[Data to process]
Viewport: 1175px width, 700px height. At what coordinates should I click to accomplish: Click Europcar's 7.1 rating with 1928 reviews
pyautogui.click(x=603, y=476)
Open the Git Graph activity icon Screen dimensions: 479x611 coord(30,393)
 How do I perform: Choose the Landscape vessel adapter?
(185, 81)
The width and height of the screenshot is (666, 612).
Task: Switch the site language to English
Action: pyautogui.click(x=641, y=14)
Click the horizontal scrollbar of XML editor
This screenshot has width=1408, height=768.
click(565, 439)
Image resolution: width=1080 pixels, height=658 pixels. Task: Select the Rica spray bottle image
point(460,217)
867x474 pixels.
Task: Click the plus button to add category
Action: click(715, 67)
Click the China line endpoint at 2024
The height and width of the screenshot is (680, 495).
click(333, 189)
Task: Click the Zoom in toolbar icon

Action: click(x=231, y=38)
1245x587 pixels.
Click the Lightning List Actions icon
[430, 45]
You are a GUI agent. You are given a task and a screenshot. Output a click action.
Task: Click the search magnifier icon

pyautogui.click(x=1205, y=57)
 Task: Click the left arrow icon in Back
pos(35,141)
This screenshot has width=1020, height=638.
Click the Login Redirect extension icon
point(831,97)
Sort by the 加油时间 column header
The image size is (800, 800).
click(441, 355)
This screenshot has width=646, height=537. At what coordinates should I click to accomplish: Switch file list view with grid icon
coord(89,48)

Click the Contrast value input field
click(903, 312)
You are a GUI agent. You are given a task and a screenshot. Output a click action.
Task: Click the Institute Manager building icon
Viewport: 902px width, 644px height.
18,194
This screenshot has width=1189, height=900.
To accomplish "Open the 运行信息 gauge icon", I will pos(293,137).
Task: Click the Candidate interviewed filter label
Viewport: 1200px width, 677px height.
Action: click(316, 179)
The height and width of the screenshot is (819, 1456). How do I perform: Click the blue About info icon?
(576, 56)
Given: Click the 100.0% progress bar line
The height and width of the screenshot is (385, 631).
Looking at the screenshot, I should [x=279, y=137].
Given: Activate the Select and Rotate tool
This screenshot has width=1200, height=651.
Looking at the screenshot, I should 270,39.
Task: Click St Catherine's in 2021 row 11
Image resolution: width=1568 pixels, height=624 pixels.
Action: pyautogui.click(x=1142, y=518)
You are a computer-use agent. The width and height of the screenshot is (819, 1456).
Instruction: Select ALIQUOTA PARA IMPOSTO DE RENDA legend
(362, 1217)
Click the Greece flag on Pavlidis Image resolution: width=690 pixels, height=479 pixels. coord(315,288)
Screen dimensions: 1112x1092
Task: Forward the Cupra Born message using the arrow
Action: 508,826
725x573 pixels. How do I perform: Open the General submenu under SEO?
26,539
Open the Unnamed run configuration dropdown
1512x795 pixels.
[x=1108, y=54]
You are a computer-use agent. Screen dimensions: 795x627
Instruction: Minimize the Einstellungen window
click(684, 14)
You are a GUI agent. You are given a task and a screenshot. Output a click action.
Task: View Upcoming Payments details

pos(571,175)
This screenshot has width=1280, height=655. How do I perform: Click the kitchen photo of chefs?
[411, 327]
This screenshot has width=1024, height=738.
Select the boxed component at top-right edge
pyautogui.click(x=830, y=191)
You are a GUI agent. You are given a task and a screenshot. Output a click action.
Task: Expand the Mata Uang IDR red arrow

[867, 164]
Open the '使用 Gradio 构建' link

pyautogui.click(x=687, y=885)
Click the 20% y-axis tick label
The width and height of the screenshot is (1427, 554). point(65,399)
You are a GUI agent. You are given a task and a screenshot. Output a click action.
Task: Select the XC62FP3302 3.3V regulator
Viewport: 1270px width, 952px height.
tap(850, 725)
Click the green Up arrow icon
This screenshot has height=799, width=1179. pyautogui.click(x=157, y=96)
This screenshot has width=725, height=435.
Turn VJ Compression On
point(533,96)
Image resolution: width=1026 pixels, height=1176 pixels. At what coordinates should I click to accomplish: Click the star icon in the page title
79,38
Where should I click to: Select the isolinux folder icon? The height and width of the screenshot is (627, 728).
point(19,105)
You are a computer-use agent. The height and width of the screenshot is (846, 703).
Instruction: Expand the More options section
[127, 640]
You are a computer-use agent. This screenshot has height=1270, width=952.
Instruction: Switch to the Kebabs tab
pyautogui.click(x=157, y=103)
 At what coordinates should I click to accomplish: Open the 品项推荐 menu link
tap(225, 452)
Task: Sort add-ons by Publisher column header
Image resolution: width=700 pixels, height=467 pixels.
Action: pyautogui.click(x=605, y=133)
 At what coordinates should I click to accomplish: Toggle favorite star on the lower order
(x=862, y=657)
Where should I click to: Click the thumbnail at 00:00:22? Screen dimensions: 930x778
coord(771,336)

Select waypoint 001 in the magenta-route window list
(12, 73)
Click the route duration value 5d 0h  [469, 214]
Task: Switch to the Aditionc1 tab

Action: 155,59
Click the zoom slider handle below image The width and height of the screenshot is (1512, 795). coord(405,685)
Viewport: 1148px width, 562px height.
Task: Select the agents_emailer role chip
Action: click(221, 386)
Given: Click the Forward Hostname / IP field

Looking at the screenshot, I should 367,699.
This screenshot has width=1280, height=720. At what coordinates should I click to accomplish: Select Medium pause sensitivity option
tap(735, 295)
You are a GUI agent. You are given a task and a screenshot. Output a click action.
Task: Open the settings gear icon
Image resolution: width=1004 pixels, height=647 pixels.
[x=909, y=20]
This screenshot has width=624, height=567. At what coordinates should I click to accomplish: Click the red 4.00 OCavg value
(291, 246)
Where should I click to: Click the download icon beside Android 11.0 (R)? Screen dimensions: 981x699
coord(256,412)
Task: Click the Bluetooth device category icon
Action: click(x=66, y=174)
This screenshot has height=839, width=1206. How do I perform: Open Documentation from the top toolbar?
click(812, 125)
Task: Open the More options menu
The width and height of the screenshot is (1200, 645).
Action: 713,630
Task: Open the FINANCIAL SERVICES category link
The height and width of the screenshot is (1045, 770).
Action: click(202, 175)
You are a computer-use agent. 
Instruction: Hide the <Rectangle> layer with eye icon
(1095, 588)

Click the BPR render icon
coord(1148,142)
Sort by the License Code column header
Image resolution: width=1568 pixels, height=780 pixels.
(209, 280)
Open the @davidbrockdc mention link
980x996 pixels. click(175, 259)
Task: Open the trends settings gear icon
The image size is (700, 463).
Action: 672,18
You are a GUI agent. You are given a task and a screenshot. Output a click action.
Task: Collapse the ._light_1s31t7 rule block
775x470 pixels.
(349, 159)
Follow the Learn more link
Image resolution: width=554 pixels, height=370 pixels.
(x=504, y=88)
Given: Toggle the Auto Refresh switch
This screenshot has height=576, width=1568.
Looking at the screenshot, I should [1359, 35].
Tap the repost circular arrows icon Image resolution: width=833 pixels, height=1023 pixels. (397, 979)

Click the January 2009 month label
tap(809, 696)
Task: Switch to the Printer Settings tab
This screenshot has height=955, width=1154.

[Your objective] Your job is to print exactly the lines that run from the top of the entries through the line with "Task: Click the Institute", and no others.

[Written response]
Viewport: 1175px width, 700px height. At what coordinates should I click to accomplish: Click Europcar's 7.1 rating with 1928 reviews
pyautogui.click(x=603, y=476)
Open the Git Graph activity icon Screen dimensions: 479x611 coord(30,393)
 How do I perform: Choose the Landscape vessel adapter?
(185, 81)
The width and height of the screenshot is (666, 612).
Task: Switch the site language to English
Action: pyautogui.click(x=641, y=14)
Click the horizontal scrollbar of XML editor
This screenshot has width=1408, height=768.
click(565, 439)
Image resolution: width=1080 pixels, height=658 pixels. Task: Select the Rica spray bottle image
point(460,217)
867x474 pixels.
Task: Click the plus button to add category
Action: click(715, 67)
Click the China line endpoint at 2024
The height and width of the screenshot is (680, 495).
click(333, 189)
Task: Click the Zoom in toolbar icon

Action: click(x=231, y=38)
1245x587 pixels.
Click the Lightning List Actions icon
[430, 45]
You are a GUI agent. You are given a task and a screenshot. Output a click action.
Task: Click the search magnifier icon

pyautogui.click(x=1205, y=57)
 Task: Click the left arrow icon in Back
pos(35,141)
This screenshot has width=1020, height=638.
Click the Login Redirect extension icon
point(831,97)
Sort by the 加油时间 column header
The image size is (800, 800).
click(441, 355)
This screenshot has width=646, height=537. At what coordinates should I click to accomplish: Switch file list view with grid icon
coord(89,48)

Click the Contrast value input field
click(903, 312)
You are a GUI agent. You are given a task and a screenshot. Output a click action.
Task: Click the Institute Manager building icon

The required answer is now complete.